Elizabeth Holmes faces judgment day for her Theranos crimes

A federal judge on Friday will decide whether disgraced Theranos CEO Elizabeth Holmes should serve a lengthy prison sentence for duping investors and endangering patients while peddling a bogus blood-testing technology. After being convicted of investor fraud and conspiracy earlier this year Holmes’ sentencing marks a climactic moment in a saga that has been dissected books and on TV. The federal government wants the 38-year-old Holmes to be sentenced to 15 years in prison. Holmes is arguing for an 18-month sentence, preferably in home confinement; her lawyers say she deserves more lenient treatment as a well-meaning entrepreneur who is now a devoted mother with another child on the way.

Macy’s boosts 2022 guidance while Kohl’s outlook withdrawn

NEW YORK (AP) — Macy’s profits and sales slid in the third quarter as the department store had to step up discounts amid a pullback from shoppers stung by inflation. Yet the New York-based company, which topped Wall Street expectations, raised its earnings outlook, in part due to better credit card revenue. Shares rose more than 11% on Thursday morning.

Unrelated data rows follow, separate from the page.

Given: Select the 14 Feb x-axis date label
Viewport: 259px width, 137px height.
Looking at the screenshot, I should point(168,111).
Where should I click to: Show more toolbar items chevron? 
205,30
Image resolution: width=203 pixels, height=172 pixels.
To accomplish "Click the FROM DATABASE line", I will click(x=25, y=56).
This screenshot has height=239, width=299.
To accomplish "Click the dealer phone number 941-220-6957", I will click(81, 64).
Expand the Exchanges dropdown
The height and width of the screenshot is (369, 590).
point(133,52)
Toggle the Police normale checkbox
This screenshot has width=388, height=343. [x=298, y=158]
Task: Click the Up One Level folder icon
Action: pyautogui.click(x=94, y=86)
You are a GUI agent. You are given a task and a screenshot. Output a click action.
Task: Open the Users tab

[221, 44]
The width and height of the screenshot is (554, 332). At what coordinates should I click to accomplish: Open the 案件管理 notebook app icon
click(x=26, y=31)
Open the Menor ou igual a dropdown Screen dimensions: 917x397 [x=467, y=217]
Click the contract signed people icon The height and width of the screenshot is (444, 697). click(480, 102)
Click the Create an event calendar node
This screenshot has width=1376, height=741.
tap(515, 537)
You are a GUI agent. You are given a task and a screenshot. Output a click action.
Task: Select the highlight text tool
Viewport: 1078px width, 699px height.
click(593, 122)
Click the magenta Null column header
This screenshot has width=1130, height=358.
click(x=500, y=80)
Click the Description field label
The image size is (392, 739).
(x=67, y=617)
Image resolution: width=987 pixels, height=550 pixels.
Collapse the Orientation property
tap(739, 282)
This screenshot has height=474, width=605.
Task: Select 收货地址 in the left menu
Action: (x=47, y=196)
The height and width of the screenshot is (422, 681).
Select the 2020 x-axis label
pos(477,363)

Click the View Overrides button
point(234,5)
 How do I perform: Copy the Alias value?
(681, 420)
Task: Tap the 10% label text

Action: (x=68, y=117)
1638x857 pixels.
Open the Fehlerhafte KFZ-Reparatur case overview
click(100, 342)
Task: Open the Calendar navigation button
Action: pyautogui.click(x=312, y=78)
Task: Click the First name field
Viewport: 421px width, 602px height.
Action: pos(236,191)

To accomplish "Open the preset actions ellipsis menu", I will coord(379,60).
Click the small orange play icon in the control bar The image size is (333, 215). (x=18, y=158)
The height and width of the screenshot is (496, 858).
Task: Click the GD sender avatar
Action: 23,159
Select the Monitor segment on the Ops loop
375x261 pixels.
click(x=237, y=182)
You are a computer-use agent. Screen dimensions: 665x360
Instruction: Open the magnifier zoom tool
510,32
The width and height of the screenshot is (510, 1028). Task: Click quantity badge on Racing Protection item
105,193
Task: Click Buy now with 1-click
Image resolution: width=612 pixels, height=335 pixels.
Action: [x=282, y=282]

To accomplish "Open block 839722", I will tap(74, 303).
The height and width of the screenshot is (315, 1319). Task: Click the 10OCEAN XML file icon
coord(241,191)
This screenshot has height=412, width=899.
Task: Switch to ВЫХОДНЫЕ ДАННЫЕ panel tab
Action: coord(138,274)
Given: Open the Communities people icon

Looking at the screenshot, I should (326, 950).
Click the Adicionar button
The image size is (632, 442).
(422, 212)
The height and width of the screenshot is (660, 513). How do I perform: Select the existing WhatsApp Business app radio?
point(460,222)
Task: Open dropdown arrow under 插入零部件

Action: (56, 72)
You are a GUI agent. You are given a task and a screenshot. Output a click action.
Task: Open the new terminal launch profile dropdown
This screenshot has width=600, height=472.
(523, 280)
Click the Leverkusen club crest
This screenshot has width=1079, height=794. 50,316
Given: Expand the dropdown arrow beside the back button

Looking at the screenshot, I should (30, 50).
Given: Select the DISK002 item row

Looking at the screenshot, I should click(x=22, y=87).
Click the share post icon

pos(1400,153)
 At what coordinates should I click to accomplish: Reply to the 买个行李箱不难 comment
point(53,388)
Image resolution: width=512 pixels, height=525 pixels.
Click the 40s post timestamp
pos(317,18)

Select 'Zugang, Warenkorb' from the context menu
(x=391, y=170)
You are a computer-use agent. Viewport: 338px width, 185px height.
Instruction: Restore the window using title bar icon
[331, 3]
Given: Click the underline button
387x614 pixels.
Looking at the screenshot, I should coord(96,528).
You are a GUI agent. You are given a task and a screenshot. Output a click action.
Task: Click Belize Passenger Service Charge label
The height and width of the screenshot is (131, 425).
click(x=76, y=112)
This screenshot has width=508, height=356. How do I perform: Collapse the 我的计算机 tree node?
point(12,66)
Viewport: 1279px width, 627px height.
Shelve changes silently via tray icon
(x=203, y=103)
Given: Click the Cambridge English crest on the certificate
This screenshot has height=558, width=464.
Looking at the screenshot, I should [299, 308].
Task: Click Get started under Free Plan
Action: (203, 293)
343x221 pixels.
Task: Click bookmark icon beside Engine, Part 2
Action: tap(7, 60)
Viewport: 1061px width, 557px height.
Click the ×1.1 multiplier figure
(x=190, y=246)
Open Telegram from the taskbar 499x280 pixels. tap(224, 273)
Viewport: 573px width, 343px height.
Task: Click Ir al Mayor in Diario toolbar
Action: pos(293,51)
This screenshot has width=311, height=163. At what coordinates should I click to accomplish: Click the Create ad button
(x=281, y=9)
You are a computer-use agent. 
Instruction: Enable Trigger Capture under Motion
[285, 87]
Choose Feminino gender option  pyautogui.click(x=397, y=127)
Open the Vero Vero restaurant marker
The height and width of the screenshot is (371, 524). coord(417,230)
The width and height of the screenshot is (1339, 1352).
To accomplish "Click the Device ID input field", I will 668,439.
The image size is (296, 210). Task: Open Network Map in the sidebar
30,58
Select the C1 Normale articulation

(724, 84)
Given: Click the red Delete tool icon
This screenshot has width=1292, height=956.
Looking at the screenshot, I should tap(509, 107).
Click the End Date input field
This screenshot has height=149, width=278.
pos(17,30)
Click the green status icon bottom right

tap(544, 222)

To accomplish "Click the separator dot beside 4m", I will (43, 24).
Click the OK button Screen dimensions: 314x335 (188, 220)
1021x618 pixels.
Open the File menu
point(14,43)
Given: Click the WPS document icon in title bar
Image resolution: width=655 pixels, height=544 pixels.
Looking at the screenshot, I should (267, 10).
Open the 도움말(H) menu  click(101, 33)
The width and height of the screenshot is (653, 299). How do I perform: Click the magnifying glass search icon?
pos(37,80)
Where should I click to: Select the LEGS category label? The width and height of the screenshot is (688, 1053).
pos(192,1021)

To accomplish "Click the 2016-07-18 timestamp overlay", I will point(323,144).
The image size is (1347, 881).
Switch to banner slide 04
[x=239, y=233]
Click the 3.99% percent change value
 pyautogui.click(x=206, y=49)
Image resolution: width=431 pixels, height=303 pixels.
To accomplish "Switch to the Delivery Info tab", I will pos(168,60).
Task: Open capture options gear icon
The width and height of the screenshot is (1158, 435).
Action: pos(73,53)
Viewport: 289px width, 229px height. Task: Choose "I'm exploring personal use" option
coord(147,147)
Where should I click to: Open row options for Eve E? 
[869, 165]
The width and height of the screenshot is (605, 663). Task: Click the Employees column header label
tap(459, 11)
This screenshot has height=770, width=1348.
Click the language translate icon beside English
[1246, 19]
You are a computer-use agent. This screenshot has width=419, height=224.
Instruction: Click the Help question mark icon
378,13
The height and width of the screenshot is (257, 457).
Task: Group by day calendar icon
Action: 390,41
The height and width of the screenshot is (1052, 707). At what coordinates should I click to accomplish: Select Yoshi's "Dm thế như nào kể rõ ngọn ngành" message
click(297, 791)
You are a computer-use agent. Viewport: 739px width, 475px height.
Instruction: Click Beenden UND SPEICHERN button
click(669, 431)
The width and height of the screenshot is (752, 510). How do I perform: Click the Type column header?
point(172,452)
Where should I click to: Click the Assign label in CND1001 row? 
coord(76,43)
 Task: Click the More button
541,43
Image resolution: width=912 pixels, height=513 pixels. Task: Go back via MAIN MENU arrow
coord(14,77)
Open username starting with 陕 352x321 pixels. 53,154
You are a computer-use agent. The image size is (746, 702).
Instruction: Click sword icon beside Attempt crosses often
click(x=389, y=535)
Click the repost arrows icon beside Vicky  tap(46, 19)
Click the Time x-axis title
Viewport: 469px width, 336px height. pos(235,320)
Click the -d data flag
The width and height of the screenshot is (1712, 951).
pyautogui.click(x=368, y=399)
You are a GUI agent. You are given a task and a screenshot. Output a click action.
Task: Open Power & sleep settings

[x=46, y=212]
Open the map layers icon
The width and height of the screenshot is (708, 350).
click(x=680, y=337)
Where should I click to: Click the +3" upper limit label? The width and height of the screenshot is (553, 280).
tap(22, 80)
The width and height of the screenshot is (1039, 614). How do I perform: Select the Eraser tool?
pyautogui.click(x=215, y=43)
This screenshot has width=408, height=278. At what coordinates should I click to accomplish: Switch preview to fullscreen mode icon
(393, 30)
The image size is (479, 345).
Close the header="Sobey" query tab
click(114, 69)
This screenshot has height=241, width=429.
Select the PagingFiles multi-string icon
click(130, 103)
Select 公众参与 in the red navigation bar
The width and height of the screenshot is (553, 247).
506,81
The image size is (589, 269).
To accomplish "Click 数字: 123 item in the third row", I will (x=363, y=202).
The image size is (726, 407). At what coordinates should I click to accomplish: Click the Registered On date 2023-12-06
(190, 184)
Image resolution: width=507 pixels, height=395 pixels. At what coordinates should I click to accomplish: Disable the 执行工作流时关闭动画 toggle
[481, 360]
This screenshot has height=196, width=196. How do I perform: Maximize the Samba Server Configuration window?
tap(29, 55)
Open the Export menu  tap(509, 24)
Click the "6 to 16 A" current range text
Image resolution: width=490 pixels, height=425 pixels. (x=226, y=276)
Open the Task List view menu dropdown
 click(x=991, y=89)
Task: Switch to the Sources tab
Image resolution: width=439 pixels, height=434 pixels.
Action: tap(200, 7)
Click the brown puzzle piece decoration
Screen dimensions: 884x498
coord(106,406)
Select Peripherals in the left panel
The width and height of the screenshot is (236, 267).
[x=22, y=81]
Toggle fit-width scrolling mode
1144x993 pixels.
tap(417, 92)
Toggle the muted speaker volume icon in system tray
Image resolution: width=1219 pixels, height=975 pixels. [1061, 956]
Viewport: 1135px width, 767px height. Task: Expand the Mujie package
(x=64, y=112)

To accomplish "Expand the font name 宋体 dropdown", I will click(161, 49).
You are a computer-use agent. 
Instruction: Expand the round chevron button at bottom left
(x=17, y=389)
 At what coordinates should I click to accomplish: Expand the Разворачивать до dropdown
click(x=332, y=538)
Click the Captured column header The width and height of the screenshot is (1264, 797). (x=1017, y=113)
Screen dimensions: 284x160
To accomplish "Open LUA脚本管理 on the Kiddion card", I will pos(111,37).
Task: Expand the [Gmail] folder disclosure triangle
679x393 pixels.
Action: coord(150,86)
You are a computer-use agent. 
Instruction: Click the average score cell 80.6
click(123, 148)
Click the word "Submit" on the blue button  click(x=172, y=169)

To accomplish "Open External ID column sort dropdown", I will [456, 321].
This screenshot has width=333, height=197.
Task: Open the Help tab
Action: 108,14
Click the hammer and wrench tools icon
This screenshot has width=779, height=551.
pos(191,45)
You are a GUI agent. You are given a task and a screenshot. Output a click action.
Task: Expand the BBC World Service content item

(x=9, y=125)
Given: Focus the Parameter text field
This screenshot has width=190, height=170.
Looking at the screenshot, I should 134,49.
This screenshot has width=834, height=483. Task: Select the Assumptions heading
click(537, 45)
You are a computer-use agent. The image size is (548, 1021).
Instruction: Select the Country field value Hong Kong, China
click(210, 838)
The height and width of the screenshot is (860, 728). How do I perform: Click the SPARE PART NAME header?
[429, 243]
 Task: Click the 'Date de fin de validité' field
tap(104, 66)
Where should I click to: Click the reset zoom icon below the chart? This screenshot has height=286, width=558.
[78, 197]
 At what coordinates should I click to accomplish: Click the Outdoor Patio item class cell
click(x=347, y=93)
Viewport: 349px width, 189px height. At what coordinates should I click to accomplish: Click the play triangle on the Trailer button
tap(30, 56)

Shares of rival Kohl’s, which caters to middle-income shoppers, rose 1% after it withdrew its annual earnings outlook amid volatile macroconditions and amid a CEO transition. The department store also reported a drop in sales and profits but results beat expectations.

3 get life sentences for 2014 downing of jet over Ukraine

SCHIPHOL, Netherlands (AP) — A Dutch court has convicted two Russians and a Ukrainian of the murders of 298 people who died in the 2014 downing of Malaysia Airlines flight MH17 over Ukraine. One Russian was acquitted for lack of evidence. Presiding Judge Hendrik Steenhuis said that evidence presented by prosecutors at a trial that lasted more than two years proved that the Boeing 777 flying from Amsterdam to Kuala Lumpur was brought down by a Buk missile fired by pro-Moscow Ukrainian rebels on July 17, 2014. None of the defendants appeared for the trial that began in March 2020 and if they are convicted, it’s unlikely they will serve any sentence anytime soon. Prosecutors had sought life sentences for all four.